Now that you know all of this, I can get back to the most exciting part. I’m pregnant! It’s been tough having to keep this from everyone, but we did it and now that it’s out, it adds to the excitement! We weren’t even trying (or even planning for at least 2-5 years) but were pleasantly surprised after the initial shock and OMG wore off (which only lasted for about a day.) I figured something was up when I could smell a guests breath the morning of February 6th as I was getting ready to leave work. Later that night, I could also smell another person's breath a fair distance away. Not to be mean, but both smelled like rank garlic and while my uniform in the morning wasn’t slack enough to cover my nose, my hoodie I wore that night was and I DID!! Unfortunately, since being pregnant, I can smell rank garlic breath increasingly well and it is HORRIBLE!! It literally turns my stomach!

I’ve had a few issues since becoming pregnant, but nothing that has affected the baby. Poppy, his nickname because he was the size of a poppy seed when we found out, is doing well and growing fast. He is now about the size of a lime this week and will be even bigger in just a few days. It’s absolutely how miraculous this process is to witness!! I can’t feel him yet, but I’ve been told that if I press on my abdomen, he will move in response. So cute!

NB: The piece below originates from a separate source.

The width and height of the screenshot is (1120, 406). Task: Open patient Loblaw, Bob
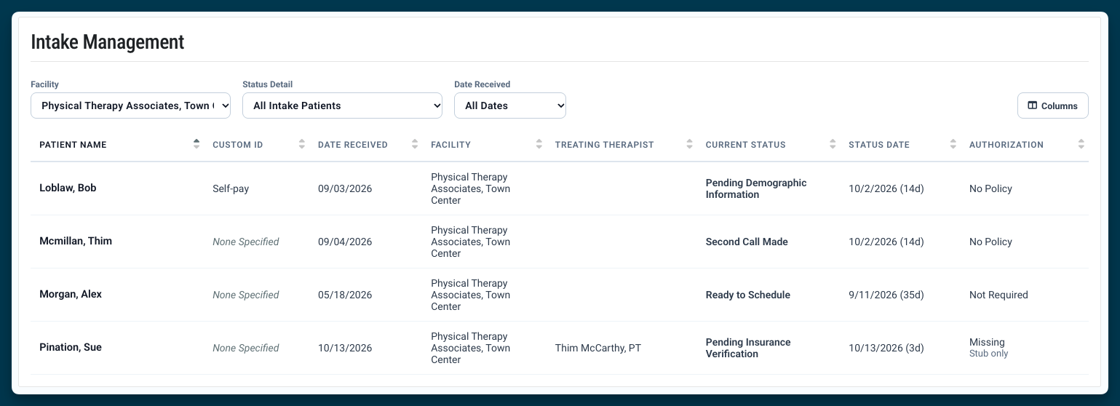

Some of the issues have included fainting (PJ caught me with no ill affect to me or baby, as stated above), I’ve visited and stayed a night in the hospital because of not being able to keep liquids down. (Only happened one day and hasn’t happened since) and inability to sleep. Thankfully though, the fainting and dehydration only happened once and my sleep pattern has resumed. I am most excited about the sleep, because it affects everything else! I’m healthy and though I do have occasional nausea, headaches, and the pain of my uterus growing, it’s really not all that bad when you think about what the end result is. I’m so excited!

Oh, before I leave you, I want to make mention that the move will be occurring May 1st. This works out almost perfectly because our lease is up April 12th. I no longer work for the Fairfield Inn due to unreliability (pregnancy) and some other things that my husband and I have discussed and he has a possibility of transferring his employment to Columbus, Ohio. So, like I said, we have peace that everything will work out. I’ve already called Ob/Gyn’s in the area, signed my release form for the doctor I am currently at, looked up churches to visit when we get there, called insurance companies about transferring, etc, etc. We must move fast, literally. We have a great start and enough momentum to continue going strong. Thankfully, I am almost out of the first trimester, going into the one with the increased energy and don’t have a significant enough bump yet for it to get in the way. The one bonus of moving while pregnant is that I don’t have to lift any of the heavy stuff. (*Fist Pump*) My job is to lift the light items and delegate where everything goes. I get to take breaks often and no one can tell me to stop being lazy…afterall, I’m making the baby and that’s hard work as it is. :D (For real though, I will help with as much as I physically can.)

Our first appointment in Marion, may even be the gender reveal appointment. So, that is definitely something to be excited for!!!